# [WHAT YOU WILL DO]
Which lines of the entries below run from the one holding "This screenshot has width=1080, height=670." to the one holding "This screenshot has height=929, width=851.", inclusive? Set down exactly those lines and no others.

# [RECORDS]

-- Opening Marker --

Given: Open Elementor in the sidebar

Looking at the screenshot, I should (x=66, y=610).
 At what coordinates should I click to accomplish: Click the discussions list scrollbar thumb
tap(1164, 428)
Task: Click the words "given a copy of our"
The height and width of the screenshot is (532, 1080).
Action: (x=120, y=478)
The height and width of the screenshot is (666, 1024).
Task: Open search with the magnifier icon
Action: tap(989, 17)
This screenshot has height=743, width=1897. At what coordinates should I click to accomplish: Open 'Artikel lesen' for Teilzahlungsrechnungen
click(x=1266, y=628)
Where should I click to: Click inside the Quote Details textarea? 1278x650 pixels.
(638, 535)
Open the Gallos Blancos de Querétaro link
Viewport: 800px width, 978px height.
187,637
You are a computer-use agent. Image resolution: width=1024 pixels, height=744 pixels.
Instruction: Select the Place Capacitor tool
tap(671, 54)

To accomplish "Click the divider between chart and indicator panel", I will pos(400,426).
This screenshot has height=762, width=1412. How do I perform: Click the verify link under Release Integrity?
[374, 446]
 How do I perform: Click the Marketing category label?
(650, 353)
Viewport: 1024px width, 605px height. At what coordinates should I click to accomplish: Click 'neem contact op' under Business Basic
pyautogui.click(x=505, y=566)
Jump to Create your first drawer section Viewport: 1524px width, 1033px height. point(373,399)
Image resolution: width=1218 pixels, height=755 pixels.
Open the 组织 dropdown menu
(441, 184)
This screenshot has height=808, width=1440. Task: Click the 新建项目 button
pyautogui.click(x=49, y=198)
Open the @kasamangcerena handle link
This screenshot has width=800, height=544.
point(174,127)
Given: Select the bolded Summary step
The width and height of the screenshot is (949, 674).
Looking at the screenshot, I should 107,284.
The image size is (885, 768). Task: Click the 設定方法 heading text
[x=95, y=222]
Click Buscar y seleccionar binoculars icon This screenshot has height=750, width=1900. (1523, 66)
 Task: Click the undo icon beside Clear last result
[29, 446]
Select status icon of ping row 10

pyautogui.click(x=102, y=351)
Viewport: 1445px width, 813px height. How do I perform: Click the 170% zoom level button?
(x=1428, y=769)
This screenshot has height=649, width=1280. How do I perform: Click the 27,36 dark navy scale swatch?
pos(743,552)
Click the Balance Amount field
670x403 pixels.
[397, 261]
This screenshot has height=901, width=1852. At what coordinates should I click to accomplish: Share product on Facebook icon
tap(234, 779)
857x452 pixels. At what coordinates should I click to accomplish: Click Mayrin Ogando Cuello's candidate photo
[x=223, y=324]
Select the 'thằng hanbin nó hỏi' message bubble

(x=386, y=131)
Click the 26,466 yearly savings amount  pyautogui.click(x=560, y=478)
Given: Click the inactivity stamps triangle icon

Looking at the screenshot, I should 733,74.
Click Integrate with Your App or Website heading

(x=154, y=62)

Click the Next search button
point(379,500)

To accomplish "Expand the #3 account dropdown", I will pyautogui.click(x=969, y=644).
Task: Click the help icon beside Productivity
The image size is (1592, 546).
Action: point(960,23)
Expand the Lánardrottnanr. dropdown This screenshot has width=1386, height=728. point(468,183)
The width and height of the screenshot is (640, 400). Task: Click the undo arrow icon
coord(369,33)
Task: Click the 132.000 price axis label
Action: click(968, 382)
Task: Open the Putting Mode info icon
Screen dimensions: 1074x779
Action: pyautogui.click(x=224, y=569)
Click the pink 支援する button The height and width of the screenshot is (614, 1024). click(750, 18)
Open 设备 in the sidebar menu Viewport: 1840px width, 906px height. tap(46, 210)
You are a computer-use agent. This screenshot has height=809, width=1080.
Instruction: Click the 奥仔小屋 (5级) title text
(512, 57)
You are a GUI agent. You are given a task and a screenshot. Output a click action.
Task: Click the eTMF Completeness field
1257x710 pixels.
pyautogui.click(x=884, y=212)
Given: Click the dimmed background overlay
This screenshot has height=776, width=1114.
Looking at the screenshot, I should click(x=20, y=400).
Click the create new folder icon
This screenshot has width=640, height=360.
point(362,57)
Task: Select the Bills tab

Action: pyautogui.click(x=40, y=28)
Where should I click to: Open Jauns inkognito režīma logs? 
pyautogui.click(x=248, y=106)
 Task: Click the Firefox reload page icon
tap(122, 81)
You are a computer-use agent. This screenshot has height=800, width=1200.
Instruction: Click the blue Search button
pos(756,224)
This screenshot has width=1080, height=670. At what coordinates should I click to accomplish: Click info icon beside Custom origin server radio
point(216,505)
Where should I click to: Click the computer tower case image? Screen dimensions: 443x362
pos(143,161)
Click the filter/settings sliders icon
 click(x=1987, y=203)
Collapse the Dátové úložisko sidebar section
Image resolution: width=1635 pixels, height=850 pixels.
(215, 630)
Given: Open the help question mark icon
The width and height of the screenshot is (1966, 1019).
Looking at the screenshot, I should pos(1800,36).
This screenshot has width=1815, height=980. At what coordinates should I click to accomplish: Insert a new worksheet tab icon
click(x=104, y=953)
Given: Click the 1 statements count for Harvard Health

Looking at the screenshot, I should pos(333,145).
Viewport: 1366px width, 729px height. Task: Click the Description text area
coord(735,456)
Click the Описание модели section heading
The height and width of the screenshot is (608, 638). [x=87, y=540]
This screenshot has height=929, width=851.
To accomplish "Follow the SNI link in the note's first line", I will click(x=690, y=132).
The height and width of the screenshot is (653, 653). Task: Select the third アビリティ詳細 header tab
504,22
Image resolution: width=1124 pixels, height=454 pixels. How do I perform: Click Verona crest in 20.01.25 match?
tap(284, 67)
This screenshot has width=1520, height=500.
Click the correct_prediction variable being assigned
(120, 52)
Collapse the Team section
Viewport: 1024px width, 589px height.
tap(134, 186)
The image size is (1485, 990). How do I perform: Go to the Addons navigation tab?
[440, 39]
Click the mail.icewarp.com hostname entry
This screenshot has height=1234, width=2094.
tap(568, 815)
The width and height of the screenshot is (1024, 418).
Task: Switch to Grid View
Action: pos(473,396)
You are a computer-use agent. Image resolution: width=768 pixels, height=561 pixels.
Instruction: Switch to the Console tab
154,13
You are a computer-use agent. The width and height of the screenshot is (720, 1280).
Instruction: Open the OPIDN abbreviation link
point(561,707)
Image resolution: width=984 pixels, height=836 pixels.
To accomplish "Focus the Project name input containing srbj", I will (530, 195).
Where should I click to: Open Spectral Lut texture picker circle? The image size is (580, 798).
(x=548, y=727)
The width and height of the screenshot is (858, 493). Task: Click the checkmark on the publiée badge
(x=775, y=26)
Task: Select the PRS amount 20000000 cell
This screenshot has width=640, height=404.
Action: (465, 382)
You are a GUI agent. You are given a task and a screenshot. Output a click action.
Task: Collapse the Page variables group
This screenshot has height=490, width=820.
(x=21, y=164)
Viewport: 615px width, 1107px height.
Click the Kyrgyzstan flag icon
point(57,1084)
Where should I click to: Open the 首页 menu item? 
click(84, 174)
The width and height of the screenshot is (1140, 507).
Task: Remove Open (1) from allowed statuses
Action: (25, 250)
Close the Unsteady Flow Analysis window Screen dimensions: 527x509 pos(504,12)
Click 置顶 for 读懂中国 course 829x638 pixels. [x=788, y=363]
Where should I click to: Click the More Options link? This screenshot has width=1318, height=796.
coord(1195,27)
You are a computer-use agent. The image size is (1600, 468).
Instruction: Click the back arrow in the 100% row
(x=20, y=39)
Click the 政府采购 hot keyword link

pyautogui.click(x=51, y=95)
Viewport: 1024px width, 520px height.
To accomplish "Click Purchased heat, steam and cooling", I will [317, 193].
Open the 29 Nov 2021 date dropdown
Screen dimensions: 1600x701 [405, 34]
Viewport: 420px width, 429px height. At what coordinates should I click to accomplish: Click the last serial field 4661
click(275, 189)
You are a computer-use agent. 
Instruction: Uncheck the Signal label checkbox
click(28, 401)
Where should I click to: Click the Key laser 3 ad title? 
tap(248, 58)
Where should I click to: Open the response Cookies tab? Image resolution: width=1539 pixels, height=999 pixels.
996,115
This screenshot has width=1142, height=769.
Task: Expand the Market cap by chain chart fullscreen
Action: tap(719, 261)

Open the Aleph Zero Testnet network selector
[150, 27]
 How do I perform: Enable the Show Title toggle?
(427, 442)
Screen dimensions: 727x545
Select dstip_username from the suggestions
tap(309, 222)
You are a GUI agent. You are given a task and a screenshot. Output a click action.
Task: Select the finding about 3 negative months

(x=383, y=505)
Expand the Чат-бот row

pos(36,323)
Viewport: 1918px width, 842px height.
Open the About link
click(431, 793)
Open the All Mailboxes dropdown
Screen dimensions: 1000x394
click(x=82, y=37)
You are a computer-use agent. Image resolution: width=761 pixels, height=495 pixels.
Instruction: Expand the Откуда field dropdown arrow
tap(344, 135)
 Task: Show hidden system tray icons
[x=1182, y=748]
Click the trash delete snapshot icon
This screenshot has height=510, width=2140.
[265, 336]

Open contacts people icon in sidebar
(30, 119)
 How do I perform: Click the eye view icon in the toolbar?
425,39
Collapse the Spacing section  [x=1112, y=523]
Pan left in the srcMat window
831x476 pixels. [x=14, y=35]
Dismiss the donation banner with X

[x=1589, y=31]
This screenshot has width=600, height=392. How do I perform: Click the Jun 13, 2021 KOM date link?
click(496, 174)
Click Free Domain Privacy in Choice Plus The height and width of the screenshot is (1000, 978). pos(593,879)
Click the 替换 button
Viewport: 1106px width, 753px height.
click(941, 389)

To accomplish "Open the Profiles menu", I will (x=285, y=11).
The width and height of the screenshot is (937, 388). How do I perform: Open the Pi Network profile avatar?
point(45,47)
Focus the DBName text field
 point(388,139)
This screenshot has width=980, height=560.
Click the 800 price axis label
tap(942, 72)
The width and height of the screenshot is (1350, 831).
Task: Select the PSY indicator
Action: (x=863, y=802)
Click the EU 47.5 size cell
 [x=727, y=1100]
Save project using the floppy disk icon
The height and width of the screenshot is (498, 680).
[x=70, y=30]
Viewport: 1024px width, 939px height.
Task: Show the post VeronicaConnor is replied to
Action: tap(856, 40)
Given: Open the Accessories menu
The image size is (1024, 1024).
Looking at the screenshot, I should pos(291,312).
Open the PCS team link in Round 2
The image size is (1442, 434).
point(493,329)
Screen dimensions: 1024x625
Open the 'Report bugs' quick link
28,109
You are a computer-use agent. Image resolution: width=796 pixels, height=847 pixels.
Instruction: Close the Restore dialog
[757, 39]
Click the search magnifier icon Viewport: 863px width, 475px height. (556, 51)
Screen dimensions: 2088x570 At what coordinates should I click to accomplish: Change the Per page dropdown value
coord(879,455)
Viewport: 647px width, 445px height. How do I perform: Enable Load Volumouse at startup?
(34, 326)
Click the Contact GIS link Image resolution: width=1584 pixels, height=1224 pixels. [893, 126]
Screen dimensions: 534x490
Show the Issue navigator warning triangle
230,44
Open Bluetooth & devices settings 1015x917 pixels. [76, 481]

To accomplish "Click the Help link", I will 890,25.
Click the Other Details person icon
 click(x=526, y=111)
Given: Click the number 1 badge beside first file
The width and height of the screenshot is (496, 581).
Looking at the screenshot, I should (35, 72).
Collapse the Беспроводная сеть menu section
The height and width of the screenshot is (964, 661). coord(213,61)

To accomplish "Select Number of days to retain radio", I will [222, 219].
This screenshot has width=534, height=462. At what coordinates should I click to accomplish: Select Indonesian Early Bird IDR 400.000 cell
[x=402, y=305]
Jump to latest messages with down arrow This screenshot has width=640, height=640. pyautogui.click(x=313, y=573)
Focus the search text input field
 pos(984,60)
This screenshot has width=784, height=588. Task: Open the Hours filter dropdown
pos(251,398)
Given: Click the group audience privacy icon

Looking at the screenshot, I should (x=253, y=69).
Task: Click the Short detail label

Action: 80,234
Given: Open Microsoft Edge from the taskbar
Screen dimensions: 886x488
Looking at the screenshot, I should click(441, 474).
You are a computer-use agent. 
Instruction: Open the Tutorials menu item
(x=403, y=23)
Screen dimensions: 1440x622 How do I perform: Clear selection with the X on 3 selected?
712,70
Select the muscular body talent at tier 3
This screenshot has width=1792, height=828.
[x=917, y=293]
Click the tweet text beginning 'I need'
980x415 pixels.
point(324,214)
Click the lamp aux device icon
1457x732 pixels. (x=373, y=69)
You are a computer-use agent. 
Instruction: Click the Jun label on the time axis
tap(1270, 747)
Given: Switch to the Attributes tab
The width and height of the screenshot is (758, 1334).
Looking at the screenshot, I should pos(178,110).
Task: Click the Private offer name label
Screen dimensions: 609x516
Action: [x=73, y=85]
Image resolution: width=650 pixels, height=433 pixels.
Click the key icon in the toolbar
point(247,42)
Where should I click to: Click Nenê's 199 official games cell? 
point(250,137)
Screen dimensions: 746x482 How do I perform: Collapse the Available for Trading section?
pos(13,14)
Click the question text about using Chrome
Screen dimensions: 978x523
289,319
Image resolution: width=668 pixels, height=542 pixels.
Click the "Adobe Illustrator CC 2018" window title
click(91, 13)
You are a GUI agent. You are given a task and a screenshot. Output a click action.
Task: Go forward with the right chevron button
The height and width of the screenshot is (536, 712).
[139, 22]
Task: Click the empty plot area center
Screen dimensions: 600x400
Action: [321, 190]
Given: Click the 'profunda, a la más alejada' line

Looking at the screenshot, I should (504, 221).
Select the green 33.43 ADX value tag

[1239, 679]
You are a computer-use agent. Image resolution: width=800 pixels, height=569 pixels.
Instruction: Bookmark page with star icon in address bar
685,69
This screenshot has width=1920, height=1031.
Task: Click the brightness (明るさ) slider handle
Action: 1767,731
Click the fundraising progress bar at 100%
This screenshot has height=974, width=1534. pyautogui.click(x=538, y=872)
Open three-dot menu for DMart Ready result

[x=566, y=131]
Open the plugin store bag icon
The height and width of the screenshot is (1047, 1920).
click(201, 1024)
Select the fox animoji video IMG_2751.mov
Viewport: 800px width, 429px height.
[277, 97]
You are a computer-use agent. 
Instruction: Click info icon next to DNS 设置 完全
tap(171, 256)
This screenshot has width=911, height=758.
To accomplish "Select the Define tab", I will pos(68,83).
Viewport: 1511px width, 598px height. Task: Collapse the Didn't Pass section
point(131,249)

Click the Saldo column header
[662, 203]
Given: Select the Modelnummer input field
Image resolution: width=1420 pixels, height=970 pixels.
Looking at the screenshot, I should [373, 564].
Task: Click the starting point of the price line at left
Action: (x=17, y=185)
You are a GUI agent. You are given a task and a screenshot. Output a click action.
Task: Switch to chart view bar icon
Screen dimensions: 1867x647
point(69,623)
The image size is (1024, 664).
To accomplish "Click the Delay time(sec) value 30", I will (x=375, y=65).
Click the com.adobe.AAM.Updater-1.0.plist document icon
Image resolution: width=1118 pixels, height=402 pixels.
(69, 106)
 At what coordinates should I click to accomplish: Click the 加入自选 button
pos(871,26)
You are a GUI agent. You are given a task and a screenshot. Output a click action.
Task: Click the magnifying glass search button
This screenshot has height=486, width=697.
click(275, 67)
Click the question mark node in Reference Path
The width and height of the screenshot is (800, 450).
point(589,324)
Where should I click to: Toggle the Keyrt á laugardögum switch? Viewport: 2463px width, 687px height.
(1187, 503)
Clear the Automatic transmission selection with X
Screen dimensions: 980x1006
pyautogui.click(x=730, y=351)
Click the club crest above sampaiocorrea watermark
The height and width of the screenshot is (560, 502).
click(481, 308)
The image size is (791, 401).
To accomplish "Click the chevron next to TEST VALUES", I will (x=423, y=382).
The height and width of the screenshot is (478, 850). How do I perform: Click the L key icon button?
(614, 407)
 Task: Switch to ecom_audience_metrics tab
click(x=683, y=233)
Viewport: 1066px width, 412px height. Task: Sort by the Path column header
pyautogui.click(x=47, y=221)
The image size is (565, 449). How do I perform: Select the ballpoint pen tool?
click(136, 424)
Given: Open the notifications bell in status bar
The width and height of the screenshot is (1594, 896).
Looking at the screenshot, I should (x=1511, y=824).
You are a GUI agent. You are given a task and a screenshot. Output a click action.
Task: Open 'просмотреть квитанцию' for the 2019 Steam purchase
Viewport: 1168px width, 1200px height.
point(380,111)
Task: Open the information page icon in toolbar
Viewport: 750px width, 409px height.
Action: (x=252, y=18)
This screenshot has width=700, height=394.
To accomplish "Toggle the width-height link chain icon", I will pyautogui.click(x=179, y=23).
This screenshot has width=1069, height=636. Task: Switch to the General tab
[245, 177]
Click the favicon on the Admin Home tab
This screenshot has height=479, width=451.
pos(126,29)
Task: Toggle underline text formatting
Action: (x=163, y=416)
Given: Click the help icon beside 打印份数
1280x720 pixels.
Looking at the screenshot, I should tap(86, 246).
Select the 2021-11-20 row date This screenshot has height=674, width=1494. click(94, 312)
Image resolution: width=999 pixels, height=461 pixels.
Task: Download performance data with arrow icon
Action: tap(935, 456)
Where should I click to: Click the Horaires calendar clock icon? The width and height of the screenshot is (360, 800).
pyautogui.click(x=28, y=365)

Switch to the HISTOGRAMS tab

-- Closing Marker --

# [RESPONSE AREA]
This screenshot has width=1080, height=670. At what coordinates should I click to accomplish: Click info icon beside Custom origin server radio
point(216,505)
Where should I click to: Click the computer tower case image? Screen dimensions: 443x362
pos(143,161)
Click the filter/settings sliders icon
 click(x=1987, y=203)
Collapse the Dátové úložisko sidebar section
Image resolution: width=1635 pixels, height=850 pixels.
(215, 630)
Given: Open the help question mark icon
The width and height of the screenshot is (1966, 1019).
Looking at the screenshot, I should pos(1800,36).
This screenshot has width=1815, height=980. At what coordinates should I click to accomplish: Insert a new worksheet tab icon
click(x=104, y=953)
Given: Click the 1 statements count for Harvard Health

Looking at the screenshot, I should pos(333,145).
Viewport: 1366px width, 729px height. Task: Click the Description text area
coord(735,456)
Click the Описание модели section heading
The height and width of the screenshot is (608, 638). [x=87, y=540]
This screenshot has height=929, width=851.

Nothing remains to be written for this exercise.